[Records from a data source]
******

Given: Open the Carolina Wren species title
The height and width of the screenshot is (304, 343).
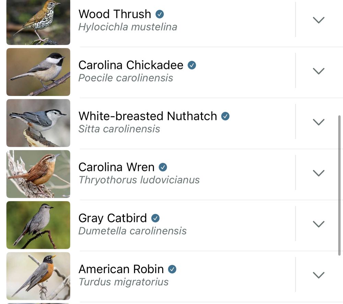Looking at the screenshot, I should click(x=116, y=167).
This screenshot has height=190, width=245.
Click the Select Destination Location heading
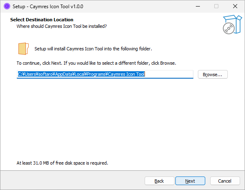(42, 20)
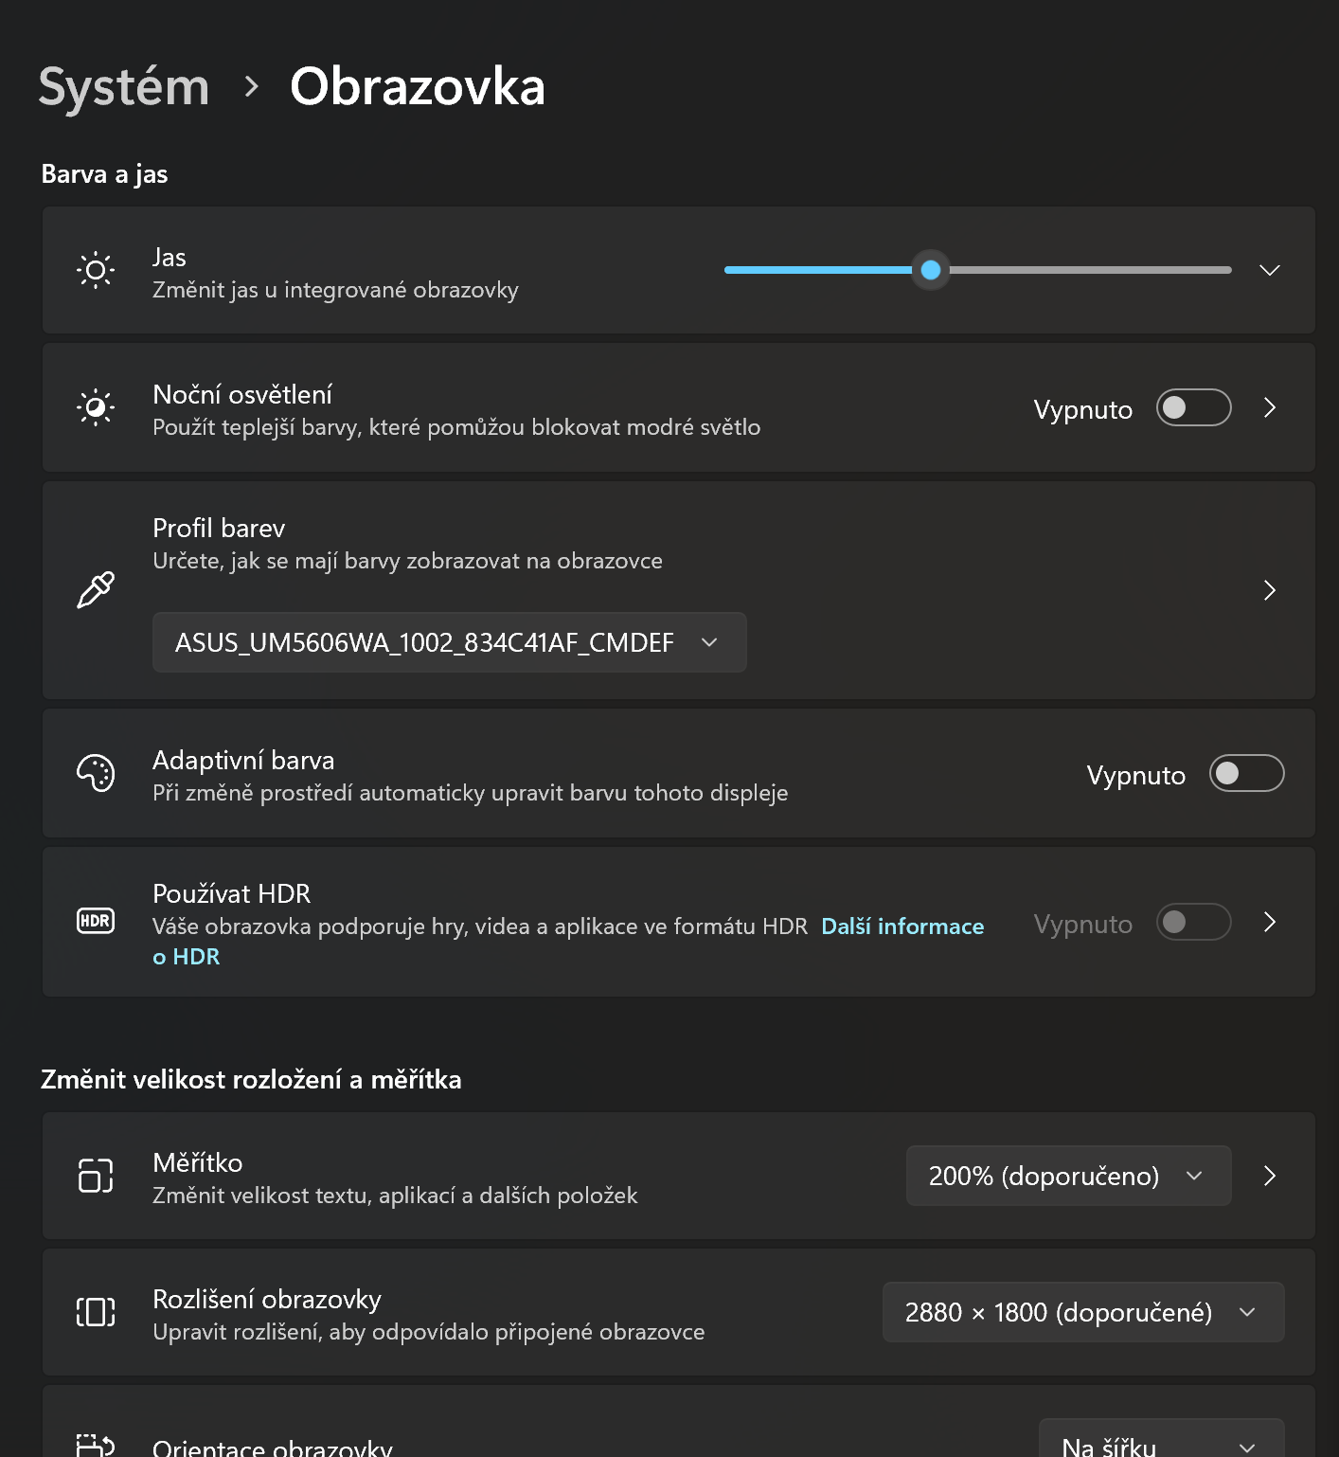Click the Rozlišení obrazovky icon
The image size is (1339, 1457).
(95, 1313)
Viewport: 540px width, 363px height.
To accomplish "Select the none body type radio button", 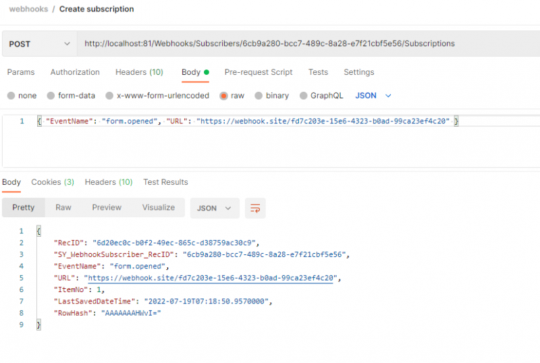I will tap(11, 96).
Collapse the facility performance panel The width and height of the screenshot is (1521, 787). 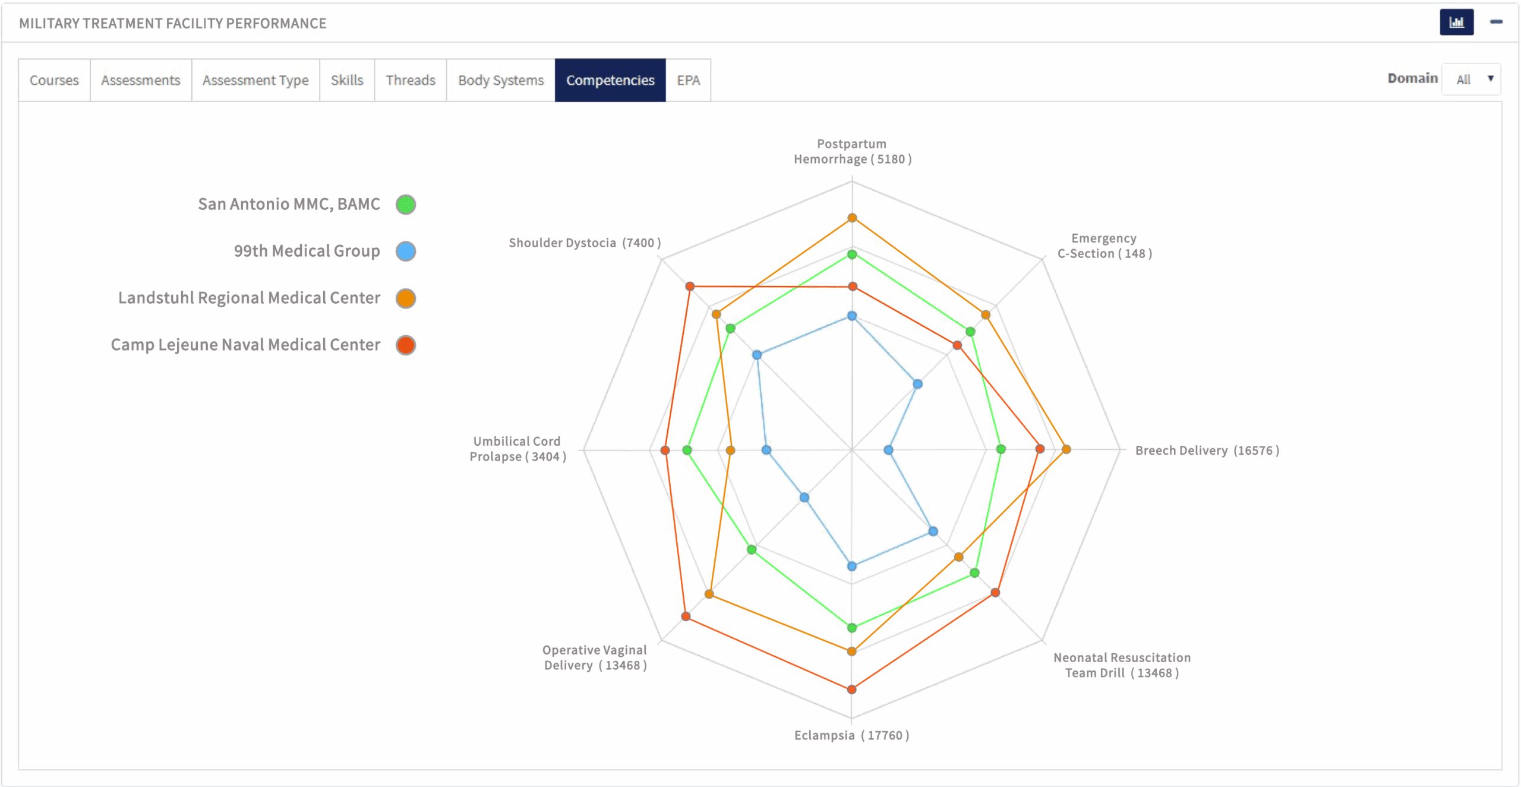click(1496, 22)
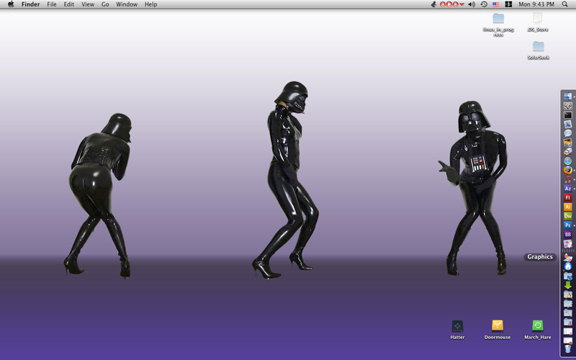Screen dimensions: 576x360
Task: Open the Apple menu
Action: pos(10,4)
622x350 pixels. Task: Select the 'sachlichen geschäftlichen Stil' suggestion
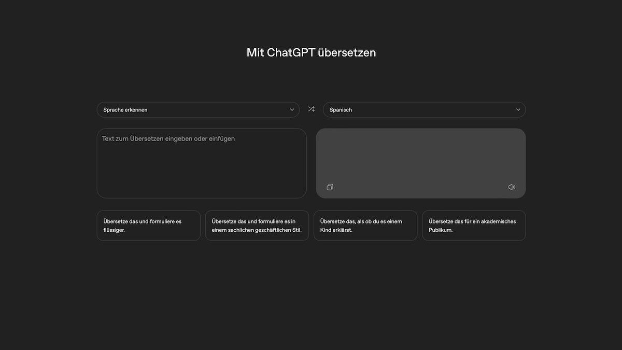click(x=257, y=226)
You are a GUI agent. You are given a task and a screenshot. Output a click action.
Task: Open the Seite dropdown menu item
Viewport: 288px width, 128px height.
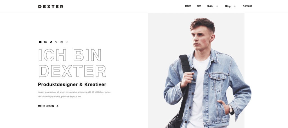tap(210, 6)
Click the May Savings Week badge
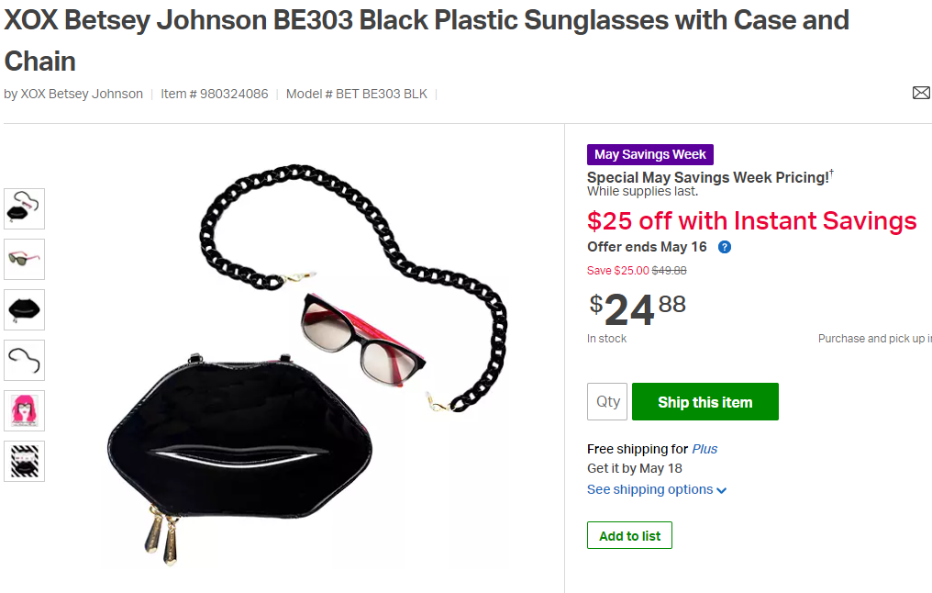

******

#### Your instructions:
Nothing but the lines above from the line with "The height and" up to and including the line with "Viewport: 540px width, 363px height." should be returned, exactly as written and without pictures.

#### Answer for the task:
The height and width of the screenshot is (304, 343).
Looking at the screenshot, I should click(x=116, y=167).
This screenshot has height=190, width=245.
Click the Select Destination Location heading
(42, 20)
Click the Rozlišení obrazovky icon
The image size is (1339, 1457).
(95, 1313)
Viewport: 540px width, 363px height.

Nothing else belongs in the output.